ACTIVITY — Without omitting anything, copy every entry word for word.
====
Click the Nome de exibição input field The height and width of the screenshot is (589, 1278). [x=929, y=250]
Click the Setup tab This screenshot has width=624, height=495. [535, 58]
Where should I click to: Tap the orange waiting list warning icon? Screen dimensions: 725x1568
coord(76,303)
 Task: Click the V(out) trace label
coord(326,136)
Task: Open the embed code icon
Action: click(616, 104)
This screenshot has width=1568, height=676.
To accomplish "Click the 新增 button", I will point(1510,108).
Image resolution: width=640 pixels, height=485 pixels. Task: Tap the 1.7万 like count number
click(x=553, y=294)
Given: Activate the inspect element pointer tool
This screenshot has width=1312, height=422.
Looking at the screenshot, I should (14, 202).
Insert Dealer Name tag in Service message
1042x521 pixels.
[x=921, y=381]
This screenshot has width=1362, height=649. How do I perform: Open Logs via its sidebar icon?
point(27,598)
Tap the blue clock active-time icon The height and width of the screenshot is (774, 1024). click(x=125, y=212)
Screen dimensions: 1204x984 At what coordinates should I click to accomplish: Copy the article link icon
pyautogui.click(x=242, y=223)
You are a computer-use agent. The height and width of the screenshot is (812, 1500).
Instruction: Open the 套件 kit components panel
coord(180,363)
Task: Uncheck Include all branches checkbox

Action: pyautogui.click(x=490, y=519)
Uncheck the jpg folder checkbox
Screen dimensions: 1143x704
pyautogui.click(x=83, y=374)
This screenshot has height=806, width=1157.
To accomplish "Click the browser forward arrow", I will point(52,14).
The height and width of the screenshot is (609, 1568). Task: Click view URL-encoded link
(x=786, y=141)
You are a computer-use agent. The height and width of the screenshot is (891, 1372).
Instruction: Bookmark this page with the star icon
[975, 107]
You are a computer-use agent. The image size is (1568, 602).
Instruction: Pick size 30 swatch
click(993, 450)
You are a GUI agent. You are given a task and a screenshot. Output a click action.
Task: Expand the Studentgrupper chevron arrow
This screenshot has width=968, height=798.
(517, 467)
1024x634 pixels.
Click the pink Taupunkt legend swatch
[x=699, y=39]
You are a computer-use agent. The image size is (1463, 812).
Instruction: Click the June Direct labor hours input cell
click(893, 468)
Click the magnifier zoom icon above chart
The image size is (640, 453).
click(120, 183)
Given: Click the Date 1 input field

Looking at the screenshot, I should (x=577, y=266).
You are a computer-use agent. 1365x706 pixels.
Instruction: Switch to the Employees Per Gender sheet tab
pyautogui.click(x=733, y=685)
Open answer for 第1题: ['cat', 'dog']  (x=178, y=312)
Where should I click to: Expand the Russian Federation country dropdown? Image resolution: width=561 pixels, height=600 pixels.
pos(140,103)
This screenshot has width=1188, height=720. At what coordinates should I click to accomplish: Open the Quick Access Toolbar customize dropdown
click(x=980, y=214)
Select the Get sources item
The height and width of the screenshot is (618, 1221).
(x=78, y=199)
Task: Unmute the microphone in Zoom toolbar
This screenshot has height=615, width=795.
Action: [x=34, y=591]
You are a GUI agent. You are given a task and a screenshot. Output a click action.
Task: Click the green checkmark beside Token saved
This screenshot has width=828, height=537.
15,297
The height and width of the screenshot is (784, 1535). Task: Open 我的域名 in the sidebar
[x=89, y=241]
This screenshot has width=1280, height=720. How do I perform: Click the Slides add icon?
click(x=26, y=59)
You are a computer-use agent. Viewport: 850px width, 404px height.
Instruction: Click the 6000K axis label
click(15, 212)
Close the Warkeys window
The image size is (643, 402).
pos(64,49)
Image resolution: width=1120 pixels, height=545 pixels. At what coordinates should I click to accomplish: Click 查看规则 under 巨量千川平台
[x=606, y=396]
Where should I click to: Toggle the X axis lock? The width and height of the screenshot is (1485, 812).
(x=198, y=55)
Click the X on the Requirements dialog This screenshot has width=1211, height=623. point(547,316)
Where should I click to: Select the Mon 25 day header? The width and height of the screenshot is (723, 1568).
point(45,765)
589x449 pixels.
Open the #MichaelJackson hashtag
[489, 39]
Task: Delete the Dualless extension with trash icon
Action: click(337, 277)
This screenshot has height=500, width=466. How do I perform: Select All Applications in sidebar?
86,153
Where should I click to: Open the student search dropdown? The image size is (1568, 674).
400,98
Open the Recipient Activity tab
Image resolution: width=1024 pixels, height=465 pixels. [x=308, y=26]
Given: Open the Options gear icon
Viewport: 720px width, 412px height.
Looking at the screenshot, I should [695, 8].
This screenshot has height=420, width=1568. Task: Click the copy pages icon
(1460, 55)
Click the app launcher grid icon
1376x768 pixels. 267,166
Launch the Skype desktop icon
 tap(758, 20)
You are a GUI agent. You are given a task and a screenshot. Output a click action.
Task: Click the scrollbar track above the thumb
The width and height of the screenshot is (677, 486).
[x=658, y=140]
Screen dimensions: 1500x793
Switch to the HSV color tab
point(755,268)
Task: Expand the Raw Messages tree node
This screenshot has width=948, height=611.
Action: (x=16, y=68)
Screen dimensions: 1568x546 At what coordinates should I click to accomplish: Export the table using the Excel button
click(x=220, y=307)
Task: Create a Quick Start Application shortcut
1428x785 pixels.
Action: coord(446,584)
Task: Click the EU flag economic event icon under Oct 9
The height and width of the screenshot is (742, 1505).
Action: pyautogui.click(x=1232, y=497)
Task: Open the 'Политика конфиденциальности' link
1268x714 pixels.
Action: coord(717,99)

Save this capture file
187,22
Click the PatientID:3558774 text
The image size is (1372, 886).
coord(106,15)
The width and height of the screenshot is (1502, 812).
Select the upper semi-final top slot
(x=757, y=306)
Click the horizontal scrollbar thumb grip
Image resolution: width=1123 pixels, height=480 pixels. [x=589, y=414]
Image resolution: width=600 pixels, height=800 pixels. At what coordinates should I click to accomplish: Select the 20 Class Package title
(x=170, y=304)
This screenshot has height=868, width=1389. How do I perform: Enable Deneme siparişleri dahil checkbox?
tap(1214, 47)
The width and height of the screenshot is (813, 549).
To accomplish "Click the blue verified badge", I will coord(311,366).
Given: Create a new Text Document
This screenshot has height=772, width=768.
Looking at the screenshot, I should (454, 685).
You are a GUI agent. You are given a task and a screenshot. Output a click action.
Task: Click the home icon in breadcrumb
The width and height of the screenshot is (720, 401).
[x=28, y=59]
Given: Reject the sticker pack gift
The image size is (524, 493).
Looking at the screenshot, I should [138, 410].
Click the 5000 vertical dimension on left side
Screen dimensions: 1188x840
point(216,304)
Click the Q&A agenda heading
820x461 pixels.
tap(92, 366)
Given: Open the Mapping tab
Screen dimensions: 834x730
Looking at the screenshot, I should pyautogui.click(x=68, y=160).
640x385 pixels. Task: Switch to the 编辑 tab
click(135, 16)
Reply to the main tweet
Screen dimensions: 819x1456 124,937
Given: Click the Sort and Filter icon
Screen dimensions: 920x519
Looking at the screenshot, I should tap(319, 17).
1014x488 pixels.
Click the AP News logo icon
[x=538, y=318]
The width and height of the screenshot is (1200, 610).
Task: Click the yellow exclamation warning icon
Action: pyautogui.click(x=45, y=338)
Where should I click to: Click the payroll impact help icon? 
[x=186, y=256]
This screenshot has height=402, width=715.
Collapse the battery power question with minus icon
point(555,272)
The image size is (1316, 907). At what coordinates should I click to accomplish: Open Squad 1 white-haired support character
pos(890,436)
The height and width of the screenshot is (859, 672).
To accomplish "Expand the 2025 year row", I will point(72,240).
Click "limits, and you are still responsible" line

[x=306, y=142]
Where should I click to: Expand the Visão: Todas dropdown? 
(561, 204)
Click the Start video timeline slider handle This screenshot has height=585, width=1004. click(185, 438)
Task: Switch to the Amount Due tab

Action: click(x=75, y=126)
====
EXERCISE RESPONSE —
Click the Nome de exibição input field The height and width of the screenshot is (589, 1278). [x=929, y=250]
Click the Setup tab This screenshot has width=624, height=495. [535, 58]
Where should I click to: Tap the orange waiting list warning icon? Screen dimensions: 725x1568
coord(76,303)
 Task: Click the V(out) trace label
coord(326,136)
Task: Open the embed code icon
Action: click(616, 104)
This screenshot has width=1568, height=676.
To accomplish "Click the 新增 button", I will point(1510,108).
Image resolution: width=640 pixels, height=485 pixels. Task: Tap the 1.7万 like count number
click(x=553, y=294)
Given: Activate the inspect element pointer tool
This screenshot has width=1312, height=422.
Looking at the screenshot, I should (14, 202).
Insert Dealer Name tag in Service message
1042x521 pixels.
[x=921, y=381]
This screenshot has width=1362, height=649. How do I perform: Open Logs via its sidebar icon?
point(27,598)
Tap the blue clock active-time icon The height and width of the screenshot is (774, 1024). click(x=125, y=212)
Screen dimensions: 1204x984 At what coordinates should I click to accomplish: Copy the article link icon
pyautogui.click(x=242, y=223)
You are a computer-use agent. The height and width of the screenshot is (812, 1500).
Instruction: Open the 套件 kit components panel
coord(180,363)
Task: Uncheck Include all branches checkbox

Action: pyautogui.click(x=490, y=519)
Uncheck the jpg folder checkbox
Screen dimensions: 1143x704
pyautogui.click(x=83, y=374)
This screenshot has height=806, width=1157.
To accomplish "Click the browser forward arrow", I will point(52,14).
The height and width of the screenshot is (609, 1568). Task: Click view URL-encoded link
(x=786, y=141)
You are a computer-use agent. The height and width of the screenshot is (891, 1372).
Instruction: Bookmark this page with the star icon
[975, 107]
You are a computer-use agent. The image size is (1568, 602).
Instruction: Pick size 30 swatch
click(993, 450)
You are a GUI agent. You are given a task and a screenshot. Output a click action.
Task: Expand the Studentgrupper chevron arrow
This screenshot has width=968, height=798.
(517, 467)
1024x634 pixels.
Click the pink Taupunkt legend swatch
[x=699, y=39]
You are a computer-use agent. The image size is (1463, 812).
Instruction: Click the June Direct labor hours input cell
click(893, 468)
Click the magnifier zoom icon above chart
The image size is (640, 453).
click(120, 183)
Given: Click the Date 1 input field

Looking at the screenshot, I should (x=577, y=266).
You are a computer-use agent. 1365x706 pixels.
Instruction: Switch to the Employees Per Gender sheet tab
pyautogui.click(x=733, y=685)
Open answer for 第1题: ['cat', 'dog']  (x=178, y=312)
Where should I click to: Expand the Russian Federation country dropdown? Image resolution: width=561 pixels, height=600 pixels.
pos(140,103)
This screenshot has width=1188, height=720. At what coordinates should I click to accomplish: Open the Quick Access Toolbar customize dropdown
click(x=980, y=214)
Select the Get sources item
The height and width of the screenshot is (618, 1221).
(x=78, y=199)
Task: Unmute the microphone in Zoom toolbar
This screenshot has height=615, width=795.
Action: [x=34, y=591]
You are a GUI agent. You are given a task and a screenshot. Output a click action.
Task: Click the green checkmark beside Token saved
This screenshot has width=828, height=537.
15,297
The height and width of the screenshot is (784, 1535). Task: Open 我的域名 in the sidebar
[x=89, y=241]
This screenshot has width=1280, height=720. How do I perform: Click the Slides add icon?
click(x=26, y=59)
You are a computer-use agent. Viewport: 850px width, 404px height.
Instruction: Click the 6000K axis label
click(15, 212)
Close the Warkeys window
The image size is (643, 402).
pos(64,49)
Image resolution: width=1120 pixels, height=545 pixels. At what coordinates should I click to accomplish: Click 查看规则 under 巨量千川平台
[x=606, y=396]
Where should I click to: Toggle the X axis lock? The width and height of the screenshot is (1485, 812).
(x=198, y=55)
Click the X on the Requirements dialog This screenshot has width=1211, height=623. point(547,316)
Where should I click to: Select the Mon 25 day header? The width and height of the screenshot is (723, 1568).
point(45,765)
589x449 pixels.
Open the #MichaelJackson hashtag
[489, 39]
Task: Delete the Dualless extension with trash icon
Action: click(337, 277)
This screenshot has height=500, width=466. How do I perform: Select All Applications in sidebar?
86,153
Where should I click to: Open the student search dropdown? The image size is (1568, 674).
400,98
Open the Recipient Activity tab
Image resolution: width=1024 pixels, height=465 pixels. [x=308, y=26]
Given: Open the Options gear icon
Viewport: 720px width, 412px height.
Looking at the screenshot, I should [695, 8].
This screenshot has height=420, width=1568. Task: Click the copy pages icon
(1460, 55)
Click the app launcher grid icon
1376x768 pixels. 267,166
Launch the Skype desktop icon
 tap(758, 20)
You are a GUI agent. You are given a task and a screenshot. Output a click action.
Task: Click the scrollbar track above the thumb
The width and height of the screenshot is (677, 486).
[x=658, y=140]
Screen dimensions: 1500x793
Switch to the HSV color tab
point(755,268)
Task: Expand the Raw Messages tree node
This screenshot has width=948, height=611.
Action: (x=16, y=68)
Screen dimensions: 1568x546 At what coordinates should I click to accomplish: Export the table using the Excel button
click(x=220, y=307)
Task: Create a Quick Start Application shortcut
1428x785 pixels.
Action: coord(446,584)
Task: Click the EU flag economic event icon under Oct 9
The height and width of the screenshot is (742, 1505).
Action: pyautogui.click(x=1232, y=497)
Task: Open the 'Политика конфиденциальности' link
1268x714 pixels.
Action: coord(717,99)

Save this capture file
187,22
Click the PatientID:3558774 text
The image size is (1372, 886).
coord(106,15)
The width and height of the screenshot is (1502, 812).
Select the upper semi-final top slot
(x=757, y=306)
Click the horizontal scrollbar thumb grip
Image resolution: width=1123 pixels, height=480 pixels. [x=589, y=414]
Image resolution: width=600 pixels, height=800 pixels. At what coordinates should I click to accomplish: Select the 20 Class Package title
(x=170, y=304)
This screenshot has height=868, width=1389. How do I perform: Enable Deneme siparişleri dahil checkbox?
tap(1214, 47)
The width and height of the screenshot is (813, 549).
To accomplish "Click the blue verified badge", I will coord(311,366).
Given: Create a new Text Document
This screenshot has height=772, width=768.
Looking at the screenshot, I should (454, 685).
You are a GUI agent. You are given a task and a screenshot. Output a click action.
Task: Click the home icon in breadcrumb
The width and height of the screenshot is (720, 401).
[x=28, y=59]
Given: Reject the sticker pack gift
The image size is (524, 493).
Looking at the screenshot, I should [138, 410].
Click the 5000 vertical dimension on left side
Screen dimensions: 1188x840
point(216,304)
Click the Q&A agenda heading
820x461 pixels.
tap(92, 366)
Given: Open the Mapping tab
Screen dimensions: 834x730
Looking at the screenshot, I should pyautogui.click(x=68, y=160).
640x385 pixels. Task: Switch to the 编辑 tab
click(135, 16)
Reply to the main tweet
Screen dimensions: 819x1456 124,937
Given: Click the Sort and Filter icon
Screen dimensions: 920x519
Looking at the screenshot, I should tap(319, 17).
1014x488 pixels.
Click the AP News logo icon
[x=538, y=318]
The width and height of the screenshot is (1200, 610).
Task: Click the yellow exclamation warning icon
Action: pyautogui.click(x=45, y=338)
Where should I click to: Click the payroll impact help icon? 
[x=186, y=256]
This screenshot has height=402, width=715.
Collapse the battery power question with minus icon
point(555,272)
The image size is (1316, 907). At what coordinates should I click to accomplish: Open Squad 1 white-haired support character
pos(890,436)
The height and width of the screenshot is (859, 672).
To accomplish "Expand the 2025 year row", I will point(72,240).
Click "limits, and you are still responsible" line

[x=306, y=142]
Where should I click to: Expand the Visão: Todas dropdown? 
(561, 204)
Click the Start video timeline slider handle This screenshot has height=585, width=1004. click(185, 438)
Task: Switch to the Amount Due tab

Action: click(x=75, y=126)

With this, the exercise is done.